Prioritize Paying Off Debt If You Can

“The burden of debt is one of the biggest contributors to financial anxiety, so learning how to manage it is really important,” says Haqqi. “If you’re on a restricted budget and are anxious about meeting credit card or mortgage payments, you must speak to your bank to see what support they can offer. Do remember that if you take a debt payment holiday, you may still be charged interest, which means that your monthly payment will increase and the total amount you owe could also grow.”

“Shifting existing credit card debt on to a 0% balance transfer card can be a great way to help clear your debts. Before committing to a new card, make sure you can afford to pay it back within the promotional interest-free period, in order to avoid adding additional interest charges.”

GIF: Courtesy of Giphy

Build an Emergency Fund If You’re Worried About the Future

“If you’re fortunate to be earning the same but spending less than you were before the Covid-19 outbreak, use this time to pay off existing debts or put some money into savings to protect you against any unforeseen circumstances,” advises Haqqi.

Do It All From the Palm of Your Hand

“Money management isn’t everyone’s strong point, and there are many apps and tools available that make it simple,” says Haqqi.

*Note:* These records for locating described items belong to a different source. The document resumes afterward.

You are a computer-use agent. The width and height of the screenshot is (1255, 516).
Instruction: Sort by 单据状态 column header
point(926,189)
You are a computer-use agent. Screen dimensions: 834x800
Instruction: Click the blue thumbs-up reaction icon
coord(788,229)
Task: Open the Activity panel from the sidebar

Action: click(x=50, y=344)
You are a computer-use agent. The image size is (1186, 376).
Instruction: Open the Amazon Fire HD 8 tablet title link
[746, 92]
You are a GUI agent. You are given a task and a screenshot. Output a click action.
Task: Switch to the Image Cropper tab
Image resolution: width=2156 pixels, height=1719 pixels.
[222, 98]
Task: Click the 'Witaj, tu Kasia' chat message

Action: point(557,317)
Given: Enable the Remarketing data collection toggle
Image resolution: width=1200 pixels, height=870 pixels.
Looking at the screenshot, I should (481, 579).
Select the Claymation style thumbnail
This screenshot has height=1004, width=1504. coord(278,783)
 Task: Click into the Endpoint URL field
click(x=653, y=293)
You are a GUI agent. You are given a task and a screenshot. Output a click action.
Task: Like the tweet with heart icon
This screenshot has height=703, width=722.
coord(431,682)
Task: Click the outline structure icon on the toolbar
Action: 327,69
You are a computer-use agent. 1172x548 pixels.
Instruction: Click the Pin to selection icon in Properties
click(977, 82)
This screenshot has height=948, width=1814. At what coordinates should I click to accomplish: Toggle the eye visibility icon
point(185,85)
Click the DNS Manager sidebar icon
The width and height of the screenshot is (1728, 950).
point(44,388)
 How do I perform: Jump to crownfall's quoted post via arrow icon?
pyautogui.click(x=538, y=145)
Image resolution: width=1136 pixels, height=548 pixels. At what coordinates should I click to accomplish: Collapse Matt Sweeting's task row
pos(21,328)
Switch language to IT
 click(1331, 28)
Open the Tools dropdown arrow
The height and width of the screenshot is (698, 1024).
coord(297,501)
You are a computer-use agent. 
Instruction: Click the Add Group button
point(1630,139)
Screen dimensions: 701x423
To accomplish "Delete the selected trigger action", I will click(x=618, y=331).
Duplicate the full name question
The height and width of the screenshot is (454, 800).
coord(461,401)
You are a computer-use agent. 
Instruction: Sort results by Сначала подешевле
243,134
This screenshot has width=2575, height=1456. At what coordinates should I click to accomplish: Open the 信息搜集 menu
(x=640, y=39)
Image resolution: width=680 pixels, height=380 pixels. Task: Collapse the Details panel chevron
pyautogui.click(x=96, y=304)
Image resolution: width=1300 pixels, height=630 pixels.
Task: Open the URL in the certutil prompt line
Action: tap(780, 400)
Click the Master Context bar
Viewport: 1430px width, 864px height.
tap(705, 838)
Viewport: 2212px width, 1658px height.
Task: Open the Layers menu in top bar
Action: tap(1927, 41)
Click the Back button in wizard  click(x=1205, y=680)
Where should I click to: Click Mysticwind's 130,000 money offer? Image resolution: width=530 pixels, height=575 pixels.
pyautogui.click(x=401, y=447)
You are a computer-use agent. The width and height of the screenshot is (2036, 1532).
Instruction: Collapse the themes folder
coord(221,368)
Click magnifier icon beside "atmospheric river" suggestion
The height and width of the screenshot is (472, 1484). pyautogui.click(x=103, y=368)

“Apps like Emma, Yolt, and Moneyhub can help you to keep track of day-to-day spending, whilst app-based banking means that you can keep a closer eye on things.”

GIF: Courtesy of Giphy

Talk Out Your Worries

“Make sure you talk to people you trust about any worries you may have, as they could give you some great advice and may have gone through similar situations before, making you feel less alone,” says Andy Barr, personal finance expert, and co-founder of Alertr.

“If you are furloughed and worried your reduced pay won’t cover certain bills, talk to your providers to see if you can come to an agreement until things are back to normal. Hiding away from a financial issue is the worst thing you can do; there is help out there and most companies will be willing to put payment plans in place as the pandemic continues and people are affected globally.”

Have a ‘Money Hour’

“I think it’s a good idea to set a specific time in the day to deal with your finances and limit thinking about it to your ‘money hour’,” says McLaren. “Anxious ruminations or repetitive thinking will not generate cash or solutions, and it will just keep you awake and make it harder to deal with your problems. Value sleep above all else, and do everything you can to maintain a routine — using your bed for sleeping and not worrying or feeling anxious.”